Beginning in the early 1840s Thomas Constable began printing periodicals and magazines for various markets. Those included the Edinburgh Ladies Magazine, the Children's Missionary Record, the British Mothers' Magazine, the Bulwark, or Reformist Journal, and reports from the Free Church of Scotland's Women's Home Missionary Society. He also printed the Northern British Review and the Scottish Jurist.

==Thomas Constable & Company==

In the late 1840s he began publishing under the aegis of Thomas Constable & Company.

In 1847 he purchased the copyright of all the works of the Scottish churchman Dr Thomas Chalmers (1780-1847).

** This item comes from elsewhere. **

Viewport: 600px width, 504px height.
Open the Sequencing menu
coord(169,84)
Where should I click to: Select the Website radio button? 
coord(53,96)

Many of those works were published over the following years along with the Memoirs of the Life and Writings of Thomas Chalmers by William Hanna. The rights for those works had cost Constable £10,000 which he failed to recoup by publishing them but that did not deter Constable from undertaking further publishing projects.

In 1854 he began publishing the complete works (in eleven volumes and edited by Sir William Hamilton; 1854-1877) of the Scottish philosopher and mathematician Dugald Stewart. In the same year Constable launched the popular school series known as Constable's Educational Series (which featured such books as J. D. Morell's A Grammar of the English Language Together with an Exposition of the Analysis of Sentences, James Clyde's Elementary Geography and James Currie's The Elements of Musical Analysis).

Also in 1854 he launched the series known as Constable's Miscellany of Foreign Literature.

Some of the other notable works published by Thomas Constable included the Letters of Calvin Compiled from the Original Manuscripts and Edited with Historical Notes (1855), Giovanni Ruffini's novels such as
Lorenzo Benoni Or Passages in the Life of an Italian (1853), The Paragreens on a Visit to the Paris Universal Exhibition (1856) and Doctor Antonio: A Tale (1858), and the earlier works of John Brown, M.D., such as Rab and his Friends (1859).

In 1853 much of Thomas Constable's printing work consisted of Bible printing. In that year he also extended his printing clientele: rather than just printing for the local Scottish market, he entered the London market and began to print books for London publishers.

==T. & A. Constable Ltd==

Thomas Constable continued publishing until 1860, at which point he sold the publishing part of his business to Edmonston & Douglas. He continued the printing activities of his firm. In 1861 he was employing 50 compositors for his printing work, a greater number than any other Edinburgh firm at that date. In 1865 his son Archibald joined the firm as a partner and the firm began publishing as T. & A. Constable Ltd.

===Publications===

- Fraser, William (1869). "The Chiefs of Colquhoun and Their Country"
- Fraser, James (1905). "Chronicles of the Frasers: the Wardlaw manuscript entitled 'Polichronicon seu policratica temporum, or, The true genealogy of the Frasers', 916–1674"
- MacPhail, James Robertson Nicolson (1914). "Highland Papers"
- MacPhail, James Robertson Nicolson (1914). "Highland Papers"
- Blaikie, Walter Biggar (1916). "Origins of the 'forty-five : and other papers relating to that rising"

==Later years==

In the 1870s Thomas Constable devoted himself to writing. His major work was a biography of his father Archibald Constable and his Literary Correspondents (1873). He also penned some private memoirs, including Memoir of Lewis D. B. Gordon, F.R.S.E., Professor of Civil Engineering and Mechanics in the University of Glasgow (1877) and Memoir of the Rev. Charles A. Chastel de Boinville (1880).

==Honours==

In 1866 he became a Fellow of the Royal Society of Edinburgh.

==Personal life and death==

On 14 October 1837 Constable married Lucia Anna Cowan, the daughter of Alexander Cowan, a papermaker in Valleyfield, Penicuik. Their children included Archibald David Constable (1843–1915), who had been named after his grandfather.

He died on 26 May 1881 at "Marston Biggot Rectory, the residence of his brother, the Rev. John Constable".

==Freemasonry==
Constable was a Scottish Freemason. He was Initiated in Lodge Canongate Kilwinning, No. 2, on 13 March 1835.

==Assessment==

The book history academic Alexis Weedon has described Thomas Constable's career "modest". However, Constable maintained a publishing programme and printing over many years and improved efficiency by modernising the working practices and acquiring new fonts (adding "Arabic, Hebrew, Coptic, Sanskrit, German, and Music" fonts to the "fount of Greek" originally owned in 1835) and presses (adding sixteen presses and a cylinder and three platen machines" to the four presses owned in 1835).

It was also partly as a result of Thomas taking over the firm of his father Archibald Constable in 1833 after the bankruptcy of the previous decade that the Constable publishing firm would survive into the twentieth century as a major publisher of fiction and non-fiction books. The Constable name continues today under the imprint name of Constable and Robinson.